The re-education has been working, in some ways better than the military even hoped. On Sept. 2, there was a religious uprising where some detainees turned on others. "We had a compound of moderates for the first time overtake ... extremists," he said. "Found them, identified them, threw them up against the fence and shaved their frickin' beards off of them ... I mean, that is historic."

Vast Internal Migration In Iraq

The New York Times has gotten an advance peek at migration data, expected to be released this week by the Iraqi Red Crescent Organization, indicating that in Baghdad alone, there are now nearly 170,000 families that have fled their homes in search of security.

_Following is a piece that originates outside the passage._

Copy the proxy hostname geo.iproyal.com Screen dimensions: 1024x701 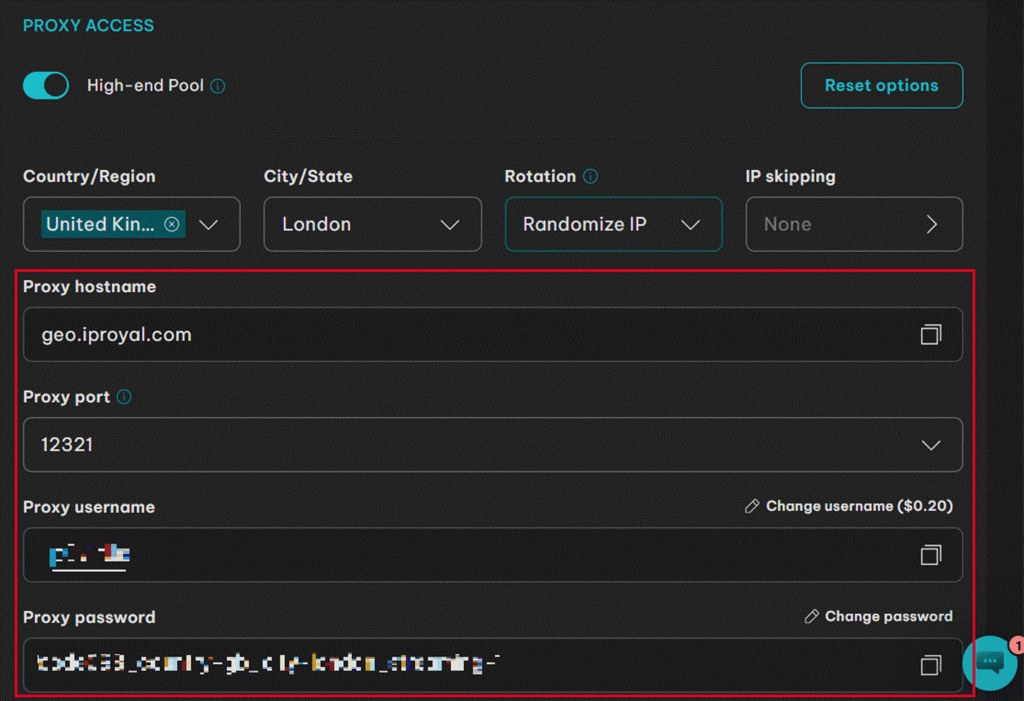click(930, 335)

The data shows families move twice, three times or more, first fleeing immediate danger and then making more considered calculations. Finding neighbors of their own sect in just one consideration among many, though, suggesting that desite sectarian strife, at least some Iraqis would rather continue to live in mixed communities.

The data also suggests that any plans to partition the country into semiautonomous Sunni, Shiite and Kurdish enclaves would not be easy.

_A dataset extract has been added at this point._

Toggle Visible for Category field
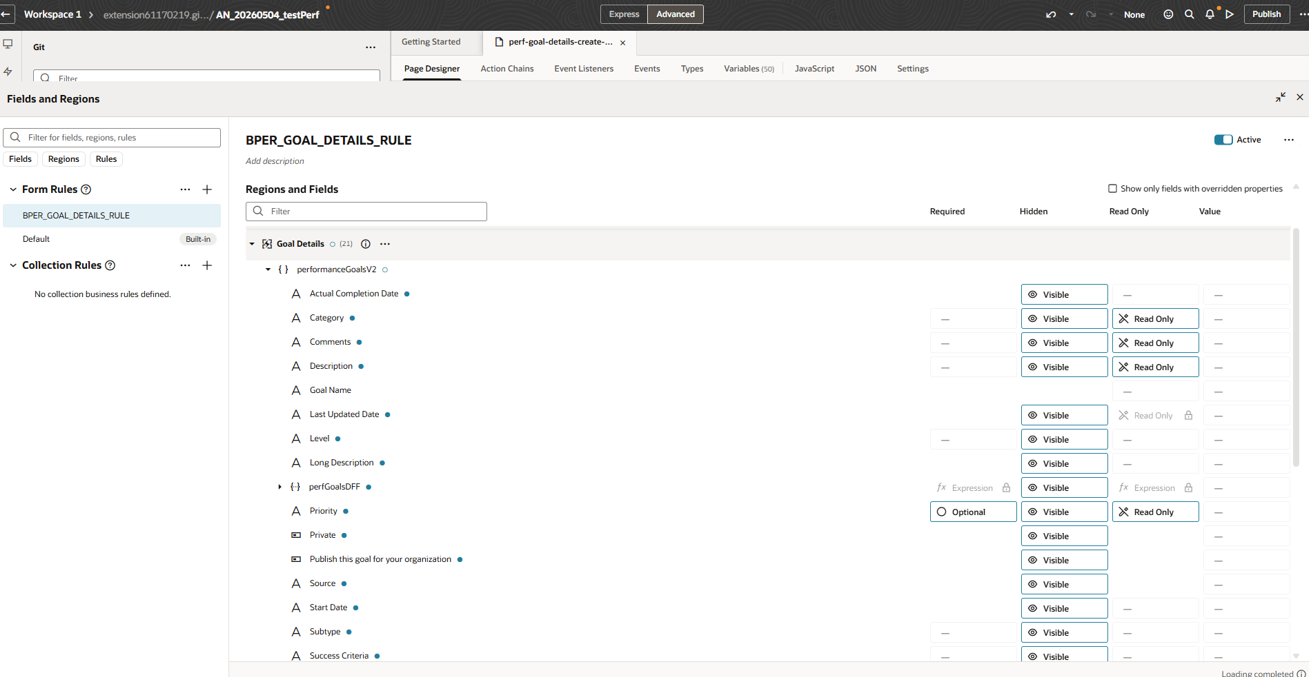This screenshot has width=1309, height=677. click(1064, 319)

A Tale Of Two Lawyers: Giuliani And Mukasey Go Way Back

The New York Times traces the long friendship of presidential hopeful Rudy Giuliani and attorney general nominee Michal Mukasey, which began when the two young federal prosecutors worked together on corruption cases.

They were good enough friends that Mukasey was invited to Giuliani's private swearing-in ceremony as mayor. A few days after the new mayor's 1994 inauguration, Mukasey wrote Giuliani a letter that spoke for his wife, and referred to Giuliani's wife at the time, Donna Hanover. "Please also know that my admiration and love, and Susan's, for both of you and your family is without limit."

If Mukasey is confirmed he stands to lead the Justice Department at a time when prosecutors in the Southern District of New York are investigating one of Giuliani's biggest political headaches: whether to seek an indictment of Giuliani's former police commissioner, Bernard Kerik. (The Times chatted with some anonymous sources who suggest the case could get really ugly.)

Most times in the past, Mukasey has recused himself when cases went before him that had to do with Giuliani. But not always. When he was a federal district judge in Manhattan in 2000, he upheld a Giuliani administration policy allowing the police to seize the cars of people charged with drunken driving, dismissing a suit brought by the Legal Aid Society. The decision was appealed and the policy was later ruled unlawful.

Iran's Hidden Cache Of ... Picassos?

Yep, and not just Picassos. Kandinskys, Miros, Warhols, a Monet, a Pissaro, a Toulouse-Lautrec, and a Van Gogh. Oh, and "possibly the best Jackson Pollock outside the U.S."

The Los Angeles Times reports these and other artistic treasures are stashed in the basement of the Tehran Museum of Contemporary Art, but for some reason the museum director didn't want their reporter to see them. She had to bully him for over a week before he acquiesced to her requests for a tour.

The collection, by many assessments the most extensive gathering of late 19th and 20th century Western art outside the West, was assembled during the waning years of the shah's regime, when the oil boom of the 1970s rendered the country flush with cash.

But with the exception of occasional international loans, a pair of small-scale shows and "a daring exhibition" two years ago during the administration of reform-minded President Mohammad Khatami, it disappeared from view thereafter.

That last exhibition was actually "an act of artistic suicide" for the museum director's predecessor, committed just as the militantly anti-Western Mahmoud Ahmadinejad came to power. Ahmadinejad's election meant the end of the former director's career and the return of the paintings to the basement.

The current director denies the paintings are out of view for political reasons, saying there just isn't any room for them in the upstairs galleries. The reporter notes that the exhibition currently on view in the museum, "a stylish if bland collection of Iranian textile and costume design for the fashion-conscious and appropriately modest Iranian woman," was "largely undisturbed by vistors."